Photo courtesy of the National Archives and Records
Administration
Examples of Greek Revival Homes:
Long Branch Estate
Belle Meade Plantation
                   •Antebellum Architecture
                   c. 1830 - 1862




The term Antebellum stirs thoughts of Tara, the palatial plantation home
featured in Gone with the Wind. From grand, pillared Greek Revival
mansions to stately Federal style estates, America's antebellum
architecture reflects the power and idealism of wealthy landowners in the
American South, prior to the Civil War.
Antebellum houses have many of these features:
  •Hipped or gabled roof
  •Symmetrical façade
  •Evenly-spaced windows
  •Greek pillars and columns
  •Elaborate friezes
  •Balconies
  •Covered porch
  •Central entryway
  •Grand staircase
  •Formal ballroom
About Antebellum Architecture


Antebellum isn't so much an individual house style as an
architectural time and place.
Antebellum, Latin for "before war," refers to elegant
plantation homes built in the American South in the 30
years or so preceding the Civil War.
Antebellum homes are essentially in the Greek Revival,
Classical Revival, or Federal style: grand, symmetrical,
and boxy, with center entrances in the front and rear,
balconies, and columns or pillars.
The features we associate with Antebellum architecture
were introduced to the American South by Anglo-
Americans who moved into the area after the Louisiana
Purchase in 1803.
                   Gothic Revival
Medieval traditions mingled with modern methods to create
 these whimsical Victorian homes, built between 1840 and
                           1880.
•Sir Horace Walpole started it.
•In the mid-1700s, the English author got it into his head
to redo his country home with arched windows,
battlements and other pseudo-Gothic details.
•Walpole's house, located at Strawberry Hill near
Twickenham, became a model for Medievalism.

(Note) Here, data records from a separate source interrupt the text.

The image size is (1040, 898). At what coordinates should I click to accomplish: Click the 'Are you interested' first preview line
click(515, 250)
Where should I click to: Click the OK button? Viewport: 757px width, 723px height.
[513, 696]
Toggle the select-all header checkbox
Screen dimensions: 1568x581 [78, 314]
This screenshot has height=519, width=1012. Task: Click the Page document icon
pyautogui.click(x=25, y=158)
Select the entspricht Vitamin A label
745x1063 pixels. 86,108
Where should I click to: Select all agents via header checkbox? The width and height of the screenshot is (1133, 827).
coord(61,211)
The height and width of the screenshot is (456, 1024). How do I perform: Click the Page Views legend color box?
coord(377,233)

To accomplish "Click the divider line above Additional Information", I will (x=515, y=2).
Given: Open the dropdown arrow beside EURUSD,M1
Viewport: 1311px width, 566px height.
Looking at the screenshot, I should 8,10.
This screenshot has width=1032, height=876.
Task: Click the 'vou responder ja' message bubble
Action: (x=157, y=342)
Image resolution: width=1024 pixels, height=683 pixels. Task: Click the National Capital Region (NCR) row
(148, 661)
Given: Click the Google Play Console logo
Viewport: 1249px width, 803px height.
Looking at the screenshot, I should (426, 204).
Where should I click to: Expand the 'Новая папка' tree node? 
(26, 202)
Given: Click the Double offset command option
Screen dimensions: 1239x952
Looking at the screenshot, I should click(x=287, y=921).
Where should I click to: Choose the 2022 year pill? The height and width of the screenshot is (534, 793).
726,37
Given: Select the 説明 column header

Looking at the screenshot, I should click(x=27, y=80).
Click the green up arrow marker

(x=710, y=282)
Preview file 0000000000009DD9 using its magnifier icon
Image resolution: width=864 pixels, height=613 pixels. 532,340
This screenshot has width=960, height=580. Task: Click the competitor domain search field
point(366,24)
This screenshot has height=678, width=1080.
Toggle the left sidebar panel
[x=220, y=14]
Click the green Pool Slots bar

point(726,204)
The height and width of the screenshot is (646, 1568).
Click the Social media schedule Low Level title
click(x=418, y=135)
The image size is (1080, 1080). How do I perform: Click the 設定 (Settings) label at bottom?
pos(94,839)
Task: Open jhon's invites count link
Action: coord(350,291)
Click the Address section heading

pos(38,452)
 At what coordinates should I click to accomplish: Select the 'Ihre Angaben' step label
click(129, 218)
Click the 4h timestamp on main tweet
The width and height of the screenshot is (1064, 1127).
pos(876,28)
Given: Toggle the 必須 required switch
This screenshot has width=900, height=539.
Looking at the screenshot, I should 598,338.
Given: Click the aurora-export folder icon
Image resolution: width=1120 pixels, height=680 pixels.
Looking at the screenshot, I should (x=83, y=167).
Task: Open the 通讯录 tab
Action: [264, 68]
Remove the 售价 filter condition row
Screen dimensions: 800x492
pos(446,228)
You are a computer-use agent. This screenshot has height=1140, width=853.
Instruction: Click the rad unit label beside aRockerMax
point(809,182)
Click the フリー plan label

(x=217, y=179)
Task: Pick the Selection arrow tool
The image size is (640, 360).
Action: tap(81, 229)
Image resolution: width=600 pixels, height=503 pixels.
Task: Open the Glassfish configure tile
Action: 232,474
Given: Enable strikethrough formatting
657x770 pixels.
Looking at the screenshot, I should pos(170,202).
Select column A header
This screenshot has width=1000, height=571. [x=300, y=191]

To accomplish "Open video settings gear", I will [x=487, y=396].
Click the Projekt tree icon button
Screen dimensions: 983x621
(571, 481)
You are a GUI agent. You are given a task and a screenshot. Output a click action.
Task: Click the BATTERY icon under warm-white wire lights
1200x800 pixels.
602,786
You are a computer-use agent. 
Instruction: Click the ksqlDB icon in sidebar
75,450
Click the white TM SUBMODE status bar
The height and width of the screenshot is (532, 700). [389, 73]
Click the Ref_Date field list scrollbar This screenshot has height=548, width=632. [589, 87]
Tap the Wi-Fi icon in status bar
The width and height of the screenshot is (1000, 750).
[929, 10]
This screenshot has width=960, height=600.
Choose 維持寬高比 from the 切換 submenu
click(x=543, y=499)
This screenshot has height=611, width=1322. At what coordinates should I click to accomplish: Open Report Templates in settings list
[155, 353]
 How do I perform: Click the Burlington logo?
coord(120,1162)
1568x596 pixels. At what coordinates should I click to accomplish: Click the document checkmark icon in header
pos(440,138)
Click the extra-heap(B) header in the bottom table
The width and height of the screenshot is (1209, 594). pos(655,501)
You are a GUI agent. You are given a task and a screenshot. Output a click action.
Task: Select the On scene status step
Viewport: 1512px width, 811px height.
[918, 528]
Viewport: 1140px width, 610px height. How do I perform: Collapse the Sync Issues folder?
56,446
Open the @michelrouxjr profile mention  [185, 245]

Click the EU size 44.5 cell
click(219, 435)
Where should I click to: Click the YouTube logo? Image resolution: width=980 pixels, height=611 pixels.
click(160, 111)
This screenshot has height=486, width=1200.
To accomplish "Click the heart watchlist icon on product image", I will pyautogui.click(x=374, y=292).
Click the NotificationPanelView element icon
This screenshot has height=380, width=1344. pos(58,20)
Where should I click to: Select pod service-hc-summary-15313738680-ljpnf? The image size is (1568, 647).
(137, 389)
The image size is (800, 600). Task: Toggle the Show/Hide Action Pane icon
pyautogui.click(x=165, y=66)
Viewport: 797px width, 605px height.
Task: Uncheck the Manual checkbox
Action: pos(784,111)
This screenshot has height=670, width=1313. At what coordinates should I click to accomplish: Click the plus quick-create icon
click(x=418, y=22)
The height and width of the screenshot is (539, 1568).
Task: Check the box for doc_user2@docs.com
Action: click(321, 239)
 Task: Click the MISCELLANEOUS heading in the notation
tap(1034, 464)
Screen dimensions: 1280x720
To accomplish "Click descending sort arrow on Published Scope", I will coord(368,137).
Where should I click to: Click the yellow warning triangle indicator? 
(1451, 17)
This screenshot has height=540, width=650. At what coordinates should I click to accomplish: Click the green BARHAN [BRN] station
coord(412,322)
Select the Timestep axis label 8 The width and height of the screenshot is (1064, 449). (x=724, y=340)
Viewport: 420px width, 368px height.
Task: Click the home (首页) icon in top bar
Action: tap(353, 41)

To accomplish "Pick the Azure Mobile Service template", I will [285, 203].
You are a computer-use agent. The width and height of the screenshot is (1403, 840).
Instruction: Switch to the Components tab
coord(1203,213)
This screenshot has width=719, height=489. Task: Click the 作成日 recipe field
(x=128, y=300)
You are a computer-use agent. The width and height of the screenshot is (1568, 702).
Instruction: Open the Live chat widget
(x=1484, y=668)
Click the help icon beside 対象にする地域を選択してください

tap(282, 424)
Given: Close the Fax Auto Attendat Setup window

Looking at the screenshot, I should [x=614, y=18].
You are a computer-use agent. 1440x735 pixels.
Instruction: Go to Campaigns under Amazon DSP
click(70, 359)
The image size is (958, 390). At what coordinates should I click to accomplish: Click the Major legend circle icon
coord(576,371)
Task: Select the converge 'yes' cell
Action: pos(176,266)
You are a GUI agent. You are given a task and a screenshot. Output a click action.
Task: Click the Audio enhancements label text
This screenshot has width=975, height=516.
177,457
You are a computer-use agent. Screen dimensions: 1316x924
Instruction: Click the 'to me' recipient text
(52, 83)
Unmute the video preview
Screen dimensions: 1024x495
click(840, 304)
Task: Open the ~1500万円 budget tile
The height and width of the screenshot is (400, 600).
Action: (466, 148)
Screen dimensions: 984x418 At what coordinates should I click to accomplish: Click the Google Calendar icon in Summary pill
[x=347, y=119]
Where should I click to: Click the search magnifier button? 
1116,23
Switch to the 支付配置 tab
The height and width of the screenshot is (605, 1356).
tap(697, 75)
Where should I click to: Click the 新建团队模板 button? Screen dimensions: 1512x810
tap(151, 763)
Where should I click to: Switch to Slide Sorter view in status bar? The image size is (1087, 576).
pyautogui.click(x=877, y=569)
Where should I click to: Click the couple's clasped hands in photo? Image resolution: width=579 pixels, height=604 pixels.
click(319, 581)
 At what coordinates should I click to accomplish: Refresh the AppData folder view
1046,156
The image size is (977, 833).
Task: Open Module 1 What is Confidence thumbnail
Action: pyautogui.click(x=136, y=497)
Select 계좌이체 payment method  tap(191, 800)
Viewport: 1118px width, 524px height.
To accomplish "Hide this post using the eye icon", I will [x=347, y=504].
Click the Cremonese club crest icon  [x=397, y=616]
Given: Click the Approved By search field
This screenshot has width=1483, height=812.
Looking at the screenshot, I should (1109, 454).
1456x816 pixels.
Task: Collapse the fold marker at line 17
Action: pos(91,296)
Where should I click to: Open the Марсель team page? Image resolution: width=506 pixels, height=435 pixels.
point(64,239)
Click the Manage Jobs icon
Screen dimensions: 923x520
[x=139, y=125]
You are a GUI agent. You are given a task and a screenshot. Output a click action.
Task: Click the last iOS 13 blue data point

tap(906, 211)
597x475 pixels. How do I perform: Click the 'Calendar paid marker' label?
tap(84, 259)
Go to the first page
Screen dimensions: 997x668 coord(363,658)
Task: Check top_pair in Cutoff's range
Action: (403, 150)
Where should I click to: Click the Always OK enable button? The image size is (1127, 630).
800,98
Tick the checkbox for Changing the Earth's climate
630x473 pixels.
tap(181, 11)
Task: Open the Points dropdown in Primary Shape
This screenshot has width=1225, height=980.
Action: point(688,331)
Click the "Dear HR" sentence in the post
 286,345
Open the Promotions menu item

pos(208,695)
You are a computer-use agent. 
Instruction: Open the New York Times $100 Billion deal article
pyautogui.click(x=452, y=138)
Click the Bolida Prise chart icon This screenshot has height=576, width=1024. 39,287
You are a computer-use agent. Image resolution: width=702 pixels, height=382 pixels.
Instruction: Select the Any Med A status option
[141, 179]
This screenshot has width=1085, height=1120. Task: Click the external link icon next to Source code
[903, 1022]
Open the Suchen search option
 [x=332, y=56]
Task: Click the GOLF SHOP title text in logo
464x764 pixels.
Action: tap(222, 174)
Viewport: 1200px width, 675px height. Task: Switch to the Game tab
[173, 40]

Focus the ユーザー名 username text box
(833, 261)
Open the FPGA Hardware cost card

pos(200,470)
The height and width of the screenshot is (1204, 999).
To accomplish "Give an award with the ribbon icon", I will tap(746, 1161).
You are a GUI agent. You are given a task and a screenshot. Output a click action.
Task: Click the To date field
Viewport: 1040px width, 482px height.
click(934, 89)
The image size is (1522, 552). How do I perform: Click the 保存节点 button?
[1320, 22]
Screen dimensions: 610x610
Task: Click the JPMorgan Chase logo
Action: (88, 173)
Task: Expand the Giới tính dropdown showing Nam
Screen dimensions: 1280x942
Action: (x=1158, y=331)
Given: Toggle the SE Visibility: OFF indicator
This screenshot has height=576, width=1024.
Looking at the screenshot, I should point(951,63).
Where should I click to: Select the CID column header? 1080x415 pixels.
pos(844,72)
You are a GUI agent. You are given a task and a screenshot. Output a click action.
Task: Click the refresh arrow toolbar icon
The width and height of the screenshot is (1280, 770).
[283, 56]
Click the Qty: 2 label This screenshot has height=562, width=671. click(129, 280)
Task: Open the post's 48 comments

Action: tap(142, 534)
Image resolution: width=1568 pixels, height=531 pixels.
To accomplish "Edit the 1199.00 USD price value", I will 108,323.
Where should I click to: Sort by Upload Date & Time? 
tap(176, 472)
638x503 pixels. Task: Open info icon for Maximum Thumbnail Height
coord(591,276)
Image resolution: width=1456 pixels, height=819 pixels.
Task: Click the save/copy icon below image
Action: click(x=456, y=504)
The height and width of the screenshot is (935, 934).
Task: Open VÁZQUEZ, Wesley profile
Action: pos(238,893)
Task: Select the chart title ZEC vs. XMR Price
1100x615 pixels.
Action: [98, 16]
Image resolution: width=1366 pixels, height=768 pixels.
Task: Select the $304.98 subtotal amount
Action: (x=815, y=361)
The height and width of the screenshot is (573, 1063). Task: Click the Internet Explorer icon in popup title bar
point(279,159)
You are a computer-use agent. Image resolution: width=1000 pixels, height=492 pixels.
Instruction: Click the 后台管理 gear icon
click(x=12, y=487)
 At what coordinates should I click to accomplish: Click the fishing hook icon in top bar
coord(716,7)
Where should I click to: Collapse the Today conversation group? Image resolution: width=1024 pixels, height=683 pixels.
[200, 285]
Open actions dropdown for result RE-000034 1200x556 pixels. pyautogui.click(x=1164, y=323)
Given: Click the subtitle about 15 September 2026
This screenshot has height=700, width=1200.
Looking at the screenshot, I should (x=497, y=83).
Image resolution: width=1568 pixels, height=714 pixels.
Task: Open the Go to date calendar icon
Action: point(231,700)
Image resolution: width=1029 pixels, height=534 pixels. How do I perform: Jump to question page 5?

•The romantic new style was a welcome change from the
stately, symmetrical architecture of the day.
•By the 1800s, fashionable houses throughout England
began to resemble churches, convents and storybook
castles.
•Queen Victoria took delight in these fanciful Gothic
Revival buildings.
On the other side of the Atlantic, New York
architect Alexander Jackson Davis was
evangelical about the ecclesiastical style.

He published floor plans and three-
dimensional views in his 1837 book, Rural
Residences (compare prices).

His design for Lyndhurst, an imposing
country estate in Tarrytown, New York,
became a showplace for the Gothic Revival
style.
Gothic Revival Features Found at Lyndhurst:

  •Steeply pitched roof
  •Pointed windows with decorative tracery
  •Grouped chimneys
  •Pinnacles
  •Battlements and shaped parapets
  •Leaded glass
  •Quatrefoil and clover shaped windows
  •Oriel windows
  •Asymmetrical floor plan
  •Verandah
Most private homes in the United States did not
follow Gothic models this faithfully.

However a series of pattern books by another
popular designer -- Andrew Jackson Downing --
captured the imagination of a country already
swept up in the romantic movement.

Houses across North America -- especially in
rural areas -- began to sport gothic garb.

Clever builders developed a frivolous, most un-
churchlike adaptation known as Carpenter Gothic.